(Records from a pointing dataset)
++++++++++++++++++++

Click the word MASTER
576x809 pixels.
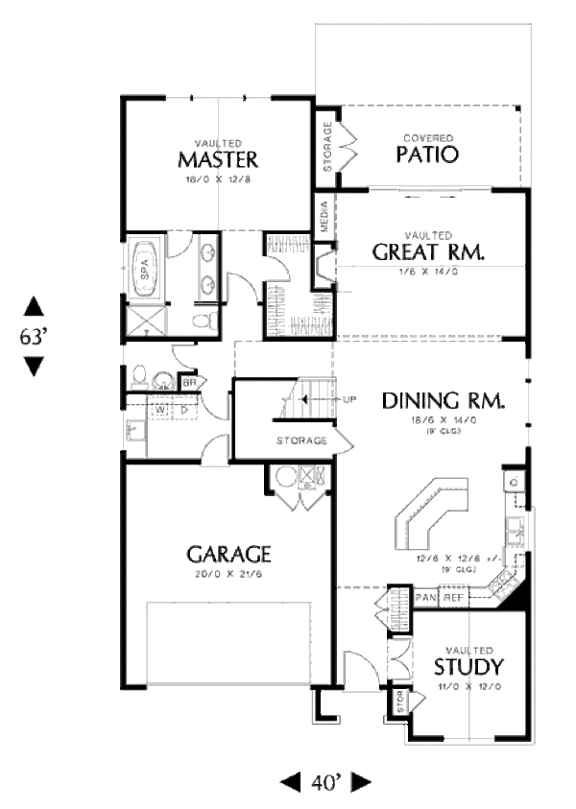(218, 158)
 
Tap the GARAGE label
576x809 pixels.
(228, 554)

++++++++++++++++++++

Return every line of the data above word for word, but omit the pictures.

§ Response below
Click the word MASTER
576x809 pixels.
(218, 158)
 
Tap the GARAGE label
576x809 pixels.
(228, 554)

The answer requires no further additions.